[TASK] Each line from the one containing "Click the Exclude Product field label" through the end of the entries below must be output exactly; no other line belongs.

[THE DATA]
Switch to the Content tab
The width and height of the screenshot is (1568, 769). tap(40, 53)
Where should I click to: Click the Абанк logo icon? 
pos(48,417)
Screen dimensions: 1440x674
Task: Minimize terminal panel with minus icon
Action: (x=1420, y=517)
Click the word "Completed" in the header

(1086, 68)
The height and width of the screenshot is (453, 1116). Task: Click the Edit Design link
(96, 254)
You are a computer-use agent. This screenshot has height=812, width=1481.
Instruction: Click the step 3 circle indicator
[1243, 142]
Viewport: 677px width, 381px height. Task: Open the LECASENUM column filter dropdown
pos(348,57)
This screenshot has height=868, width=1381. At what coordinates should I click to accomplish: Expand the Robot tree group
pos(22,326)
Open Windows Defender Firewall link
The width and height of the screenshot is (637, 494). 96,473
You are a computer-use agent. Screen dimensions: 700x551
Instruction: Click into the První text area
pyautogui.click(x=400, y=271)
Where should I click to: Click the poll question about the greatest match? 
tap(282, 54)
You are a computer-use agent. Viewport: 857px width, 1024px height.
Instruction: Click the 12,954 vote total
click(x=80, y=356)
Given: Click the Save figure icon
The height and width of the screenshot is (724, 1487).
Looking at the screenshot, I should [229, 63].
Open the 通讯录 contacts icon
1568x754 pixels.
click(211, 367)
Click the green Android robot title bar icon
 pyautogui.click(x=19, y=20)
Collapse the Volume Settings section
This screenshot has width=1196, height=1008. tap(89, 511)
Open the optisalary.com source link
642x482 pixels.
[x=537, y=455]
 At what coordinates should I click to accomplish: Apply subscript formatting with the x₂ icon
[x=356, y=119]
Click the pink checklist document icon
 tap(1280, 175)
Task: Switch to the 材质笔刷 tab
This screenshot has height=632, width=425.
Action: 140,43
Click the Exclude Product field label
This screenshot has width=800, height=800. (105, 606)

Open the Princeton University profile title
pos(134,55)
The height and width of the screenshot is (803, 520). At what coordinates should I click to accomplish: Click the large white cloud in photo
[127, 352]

[WRITTEN ANSWER]
Click the Exclude Product field label
This screenshot has width=800, height=800. (105, 606)

Open the Princeton University profile title
pos(134,55)
The height and width of the screenshot is (803, 520). At what coordinates should I click to accomplish: Click the large white cloud in photo
[127, 352]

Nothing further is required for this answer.